#### EXCERPTED PASSAGE

Wednesday, April 13, 2011

ARTICLE - DELAY OF FINAL VOTE RESULTS

FINAL HAITI VOTE RESULTS DELAYED BY TWO DAYS: SOURCES
(AFP)

PORT-AU-PRINCE — Haitian authorities have delayed until Monday definitive election results expected to confirm Michel Martelly's landslide presidential win, a government source and a UN official told AFP.

A government source close to the matter said, without expanding, that the conditions had not been fulfilled to present the results on Saturday as scheduled. The new president is due to take office May 14.

"April 18 has been chosen as the date to publish final results for the presidential and legislative elections," a senior United Nations official told AFP on condition of anonymity.

The UN official explained the delay, which was requested by the Provisional Electoral Council, by saying that although the presidential win may have been a landslide, "the legislative elections, however, were very tight."

Former first lady Mirlande Manigat, the loser in the March 20 presidential run-off, has said she will not challenge preliminary results crediting Martelly with 67.57 percent of the vote against her 31.74 percent showing.

This was despite Manigat denouncing an "electoral hold-up" and declaring she was "outraged" for the country she loved.

#### ENTRIES SHOWN
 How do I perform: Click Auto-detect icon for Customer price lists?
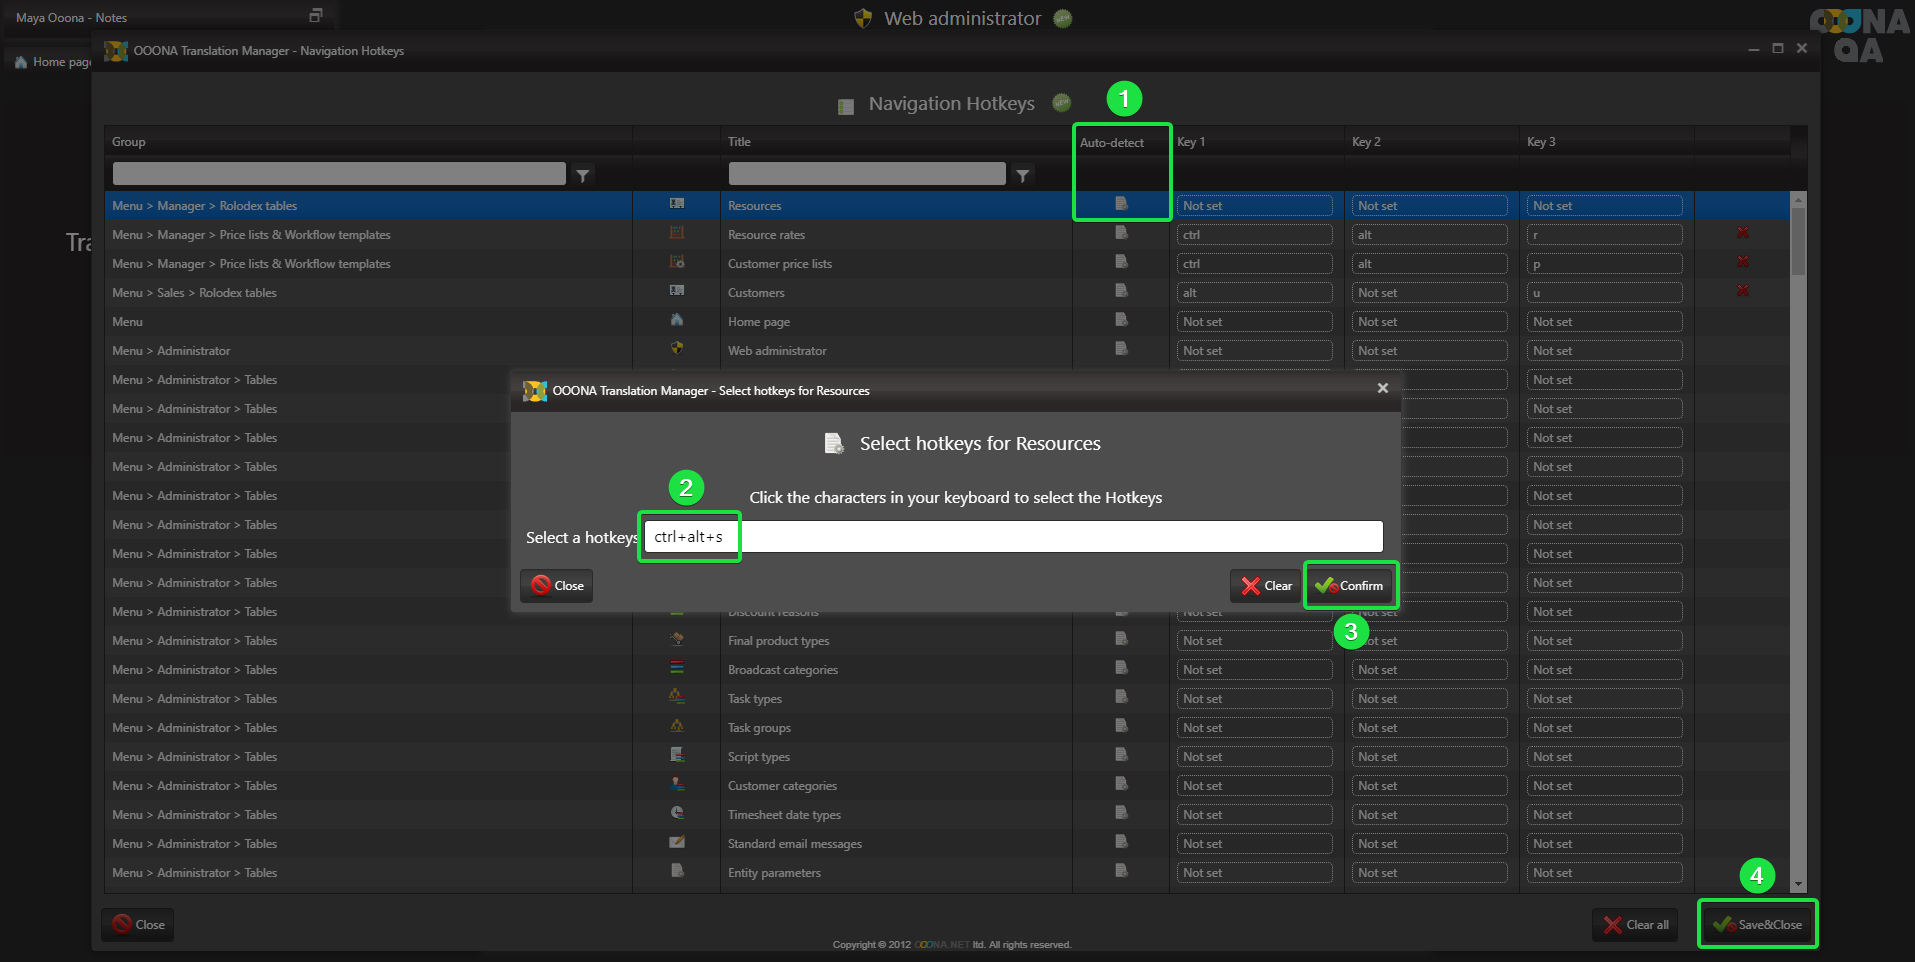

---

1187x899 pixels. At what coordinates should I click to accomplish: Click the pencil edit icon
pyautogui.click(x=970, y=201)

* * *

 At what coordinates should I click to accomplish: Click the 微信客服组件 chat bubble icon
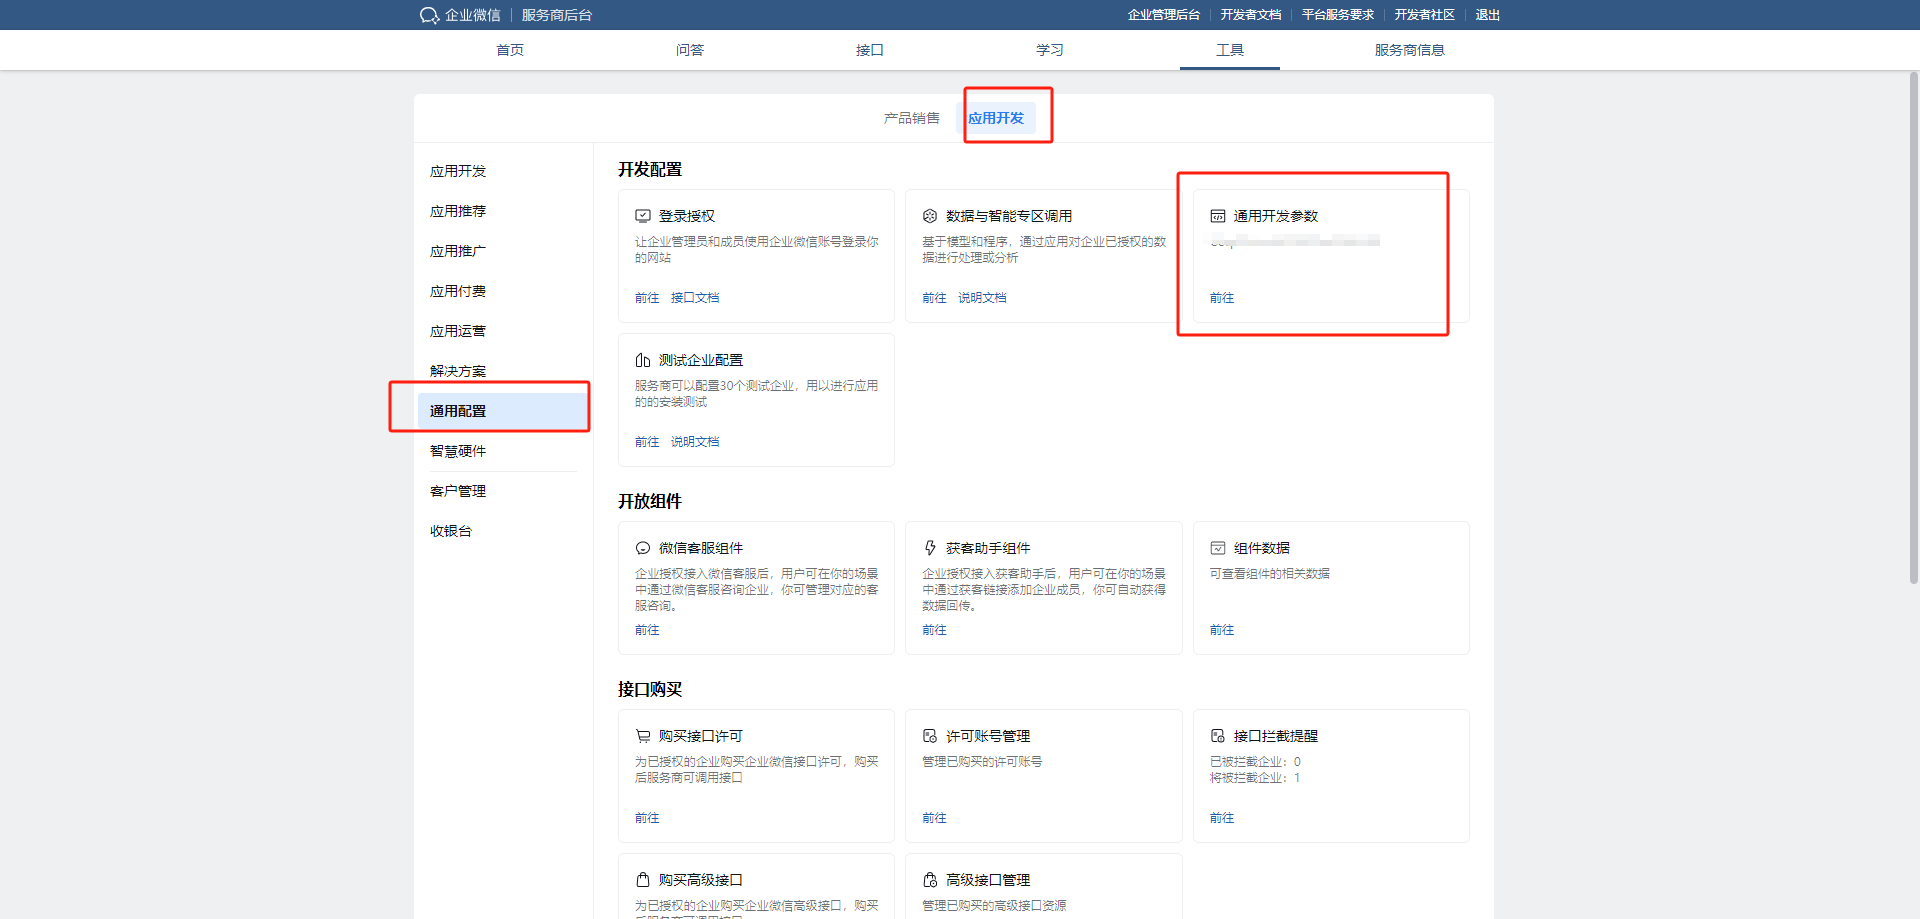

#### TASKS FOR THIS EXERCISE
1. Could you reproduce the Haiti election article word for word, from "ARTICLE - DELAY" up to and including "condition of anonymity."?
2. Does the Haiti election article support each of these statements? Answer yes or no for each, quoting the words of the article that decide it.
(a) Haitian authorities pushed the definitive results back to Monday.
(b) Manigat said she would challenge the preliminary results.
(c) The UN official called the legislative elections very tight.
3. How might the Haiti election article continue after its last sentence? Write the next part.
The listing above was drawn from a different source than the Haiti election article.

#### EXERCISE ANSWERS
1.
ARTICLE - DELAY OF FINAL VOTE RESULTS

FINAL HAITI VOTE RESULTS DELAYED BY TWO DAYS: SOURCES
(AFP)

PORT-AU-PRINCE — Haitian authorities have delayed until Monday definitive election results expected to confirm Michel Martelly's landslide presidential win, a government source and a UN official told AFP.

A government source close to the matter said, without expanding, that the conditions had not been fulfilled to present the results on Saturday as scheduled. The new president is due to take office May 14.

"April 18 has been chosen as the date to publish final results for the presidential and legislative elections," a senior United Nations official told AFP on condition of anonymity.

2.
(a) Yes: "Haitian authorities have delayed until Monday definitive election results"
(b) No: "has said she will not challenge preliminary results"
(c) Yes: "the legislative elections, however, were very tight."

3.
Martelly, who was until recently a popular singer and carnival entertainer, has already begun taking steps for the transition with the office of outgoing President Rene Preval, a government official told AFP.

"The government is preparing a report on the work and activities of each ministry and these documents will be handed over to the new rulers," the official said.

The margin of Martelly's victory should mean a peaceful transition but observers warn that his hope-filled campaign, laden with big promises, has raised expectations.

The notoriously dysfunctional Caribbean nation was the poorest country in the Americas even before a January 2010 earthquake flattened Port-au-Prince and killed more than 225,000 people.

The pace of reconstruction has been glacial and a desperate populace, including hundreds of thousands of quake survivors crammed into squalid tent cities, is crying out for progress.

The return from exile of former presidents Jean-Bertrand Aristide and Jean-Claude "Baby Doc" Duvalier has further heightened the country's instability.